Поп Андрон как-то совсем одурел от этой второй неожиданности и выпустил затылок врага из своей десницы. На выручку подоспел Блохин и тоже принялся упрашивать попа Андрона.
— Поцелуемся, поп,— предложил Евграф Павлыч и облапил своего недавнего врага.
— Ну, черт с тобой, поцелуемся,— соглашался поп Андрон и прибавил: — А за голубей ты мне заплатишь… да.
— Сейчас тысячу отдам.
— Давно бы так, братие! — с умилением шептал Блохин и даже прослезился.— Ладно вы, Евграф Павлыч, меня саданули: все вздохи отшибли.
Примирение враждовавших сторон состоялось при самой торжественной обстановке, начиная с того, что собравшемуся на драку мужичью была выкачена из поповского погреба сорокаведерная бочка пенного, конечно, в счет Евграфа Павлыча.
— Гуляй, братцы, в мою голову! — кричал в окно поповского дома сам барин.— Бабам сладкой водки, девкам пряников…
Гунька был отправлен в Кургатский завод нарочным с поручением привезти оттуда всякого провианта и господский оркестр музыкантов. Это известие сначала заметно смутило Матильду Карловну, но, расспросив обстоятельства дела, она успокоилась и только усмехнулась: она поняла намерение развернувшегося Евграфа Павлыча.
— Кланяйся барину, да скажи от меня, что не по себе дерево хочет согнуть,— наказывала она, между прочим, отправлявшемуся в обратный путь Гуньке.— Обожжется, пожалуй…
Гунька передал этот наказ в точности, но Евграф Павлыч даже не рассердился, а только промолвил:
— Ученого учить — только портить…
В поповском доме разлилось настоящее море: играла катаевская музыка, пили, играли в карты,— так вплоть до самой ночи, и ночь напролет, и следующий день. Евграф Павлыч требовал только одного, чтобы поповна Марина из своих белых рук подносила ему рюмку за рюмкой, а он целовал у ней руки и вообще ухаживал, как старый петух.
— Ну, попище Андронище, и дочь только ты вырастил! — похваливал Евграф Павлыч, ухмыляясь.— Всему миру на украшение…

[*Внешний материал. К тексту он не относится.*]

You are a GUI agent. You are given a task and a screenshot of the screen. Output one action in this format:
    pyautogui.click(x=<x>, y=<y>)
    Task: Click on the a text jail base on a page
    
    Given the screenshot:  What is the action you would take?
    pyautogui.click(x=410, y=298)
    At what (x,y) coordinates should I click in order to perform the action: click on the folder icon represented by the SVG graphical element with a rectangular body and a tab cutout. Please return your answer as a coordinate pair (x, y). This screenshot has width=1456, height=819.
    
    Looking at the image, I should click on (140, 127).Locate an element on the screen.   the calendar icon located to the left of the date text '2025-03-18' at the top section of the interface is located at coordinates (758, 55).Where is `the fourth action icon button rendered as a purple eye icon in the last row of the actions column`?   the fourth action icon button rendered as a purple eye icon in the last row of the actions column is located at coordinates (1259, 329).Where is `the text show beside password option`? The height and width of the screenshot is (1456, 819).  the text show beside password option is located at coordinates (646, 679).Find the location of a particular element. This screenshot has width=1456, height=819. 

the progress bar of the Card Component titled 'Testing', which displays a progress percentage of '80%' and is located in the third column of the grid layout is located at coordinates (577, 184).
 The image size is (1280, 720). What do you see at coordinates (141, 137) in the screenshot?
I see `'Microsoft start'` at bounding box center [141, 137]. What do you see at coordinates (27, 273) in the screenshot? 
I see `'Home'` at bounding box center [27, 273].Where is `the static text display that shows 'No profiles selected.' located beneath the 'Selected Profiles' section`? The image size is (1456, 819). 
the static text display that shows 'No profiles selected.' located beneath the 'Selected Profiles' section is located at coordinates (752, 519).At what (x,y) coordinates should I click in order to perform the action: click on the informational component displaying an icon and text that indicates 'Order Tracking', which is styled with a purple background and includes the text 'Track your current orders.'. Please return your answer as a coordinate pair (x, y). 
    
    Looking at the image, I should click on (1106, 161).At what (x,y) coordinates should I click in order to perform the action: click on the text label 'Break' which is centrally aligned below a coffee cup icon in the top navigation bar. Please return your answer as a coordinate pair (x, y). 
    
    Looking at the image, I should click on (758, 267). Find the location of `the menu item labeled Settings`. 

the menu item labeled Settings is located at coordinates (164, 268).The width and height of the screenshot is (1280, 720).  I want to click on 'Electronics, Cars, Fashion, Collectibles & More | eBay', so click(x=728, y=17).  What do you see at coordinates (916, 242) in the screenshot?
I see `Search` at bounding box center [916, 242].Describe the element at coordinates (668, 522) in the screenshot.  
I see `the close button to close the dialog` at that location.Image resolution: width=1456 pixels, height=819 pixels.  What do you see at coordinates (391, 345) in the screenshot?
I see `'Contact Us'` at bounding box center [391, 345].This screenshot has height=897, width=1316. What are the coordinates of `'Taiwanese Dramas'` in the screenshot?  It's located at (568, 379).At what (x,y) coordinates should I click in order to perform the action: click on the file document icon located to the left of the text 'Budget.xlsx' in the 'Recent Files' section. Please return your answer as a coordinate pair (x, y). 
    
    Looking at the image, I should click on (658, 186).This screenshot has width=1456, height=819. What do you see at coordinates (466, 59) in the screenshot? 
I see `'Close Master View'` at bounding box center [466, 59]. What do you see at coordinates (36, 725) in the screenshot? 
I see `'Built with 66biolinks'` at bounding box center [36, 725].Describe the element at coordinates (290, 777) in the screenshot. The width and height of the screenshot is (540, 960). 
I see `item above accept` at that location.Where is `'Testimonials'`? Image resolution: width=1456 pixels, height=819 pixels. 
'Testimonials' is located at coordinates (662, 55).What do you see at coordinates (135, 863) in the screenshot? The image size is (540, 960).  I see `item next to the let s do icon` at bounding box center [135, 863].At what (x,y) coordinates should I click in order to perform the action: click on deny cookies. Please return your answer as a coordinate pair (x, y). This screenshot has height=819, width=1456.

— Нашел диво,— ворчал для виду старый поп, польщенный похвалой гостя.— Все они, девки-то, на одну колодку. А вот лучше выпьем, Евграф Павлыч, стомаха ради и частых недуг…
Захмелевший Евграф Павлыч заставил музыкантов играть плясовую и мигнул Федьке, первому своему плясуну, чтобы вставал в пару с Мариной.
Девушка сначала отнекивалась, но потом должна была согласиться на усиленные просьбы всей кутившей компании. Музыка грянула, Федька лихо пошел выделывать какое-то замысловатое цыганское колено, но Евграф Павлыч его остановил:
— Погоди, Федя, ты еще напляшешься… дай нам, старикам, старинку вспомнить. Сам буду плясать с Мариной Андроновной. ѵ
Когда-то Евграф Павлыч лихо плясал — как говорится, только стружки летели,— но теперь отяжелел и выделывал колена очень грузно. Зато, отплясав, он расцеловал поповну прямо в губы и проговорил:
— Вот люблю, Маринушка… изуважила старика! Люблю за молодецкий обычай…
Евграф Павлыч долго не выпускал из своей лапищи белую и мягкую руку Марины и все время заглядывал ей в опущенные глаза, на подымавшуюся волной высокую грудь, на горячий девичий румянец, на дрожавшую на алых губах вызывающую улыбку.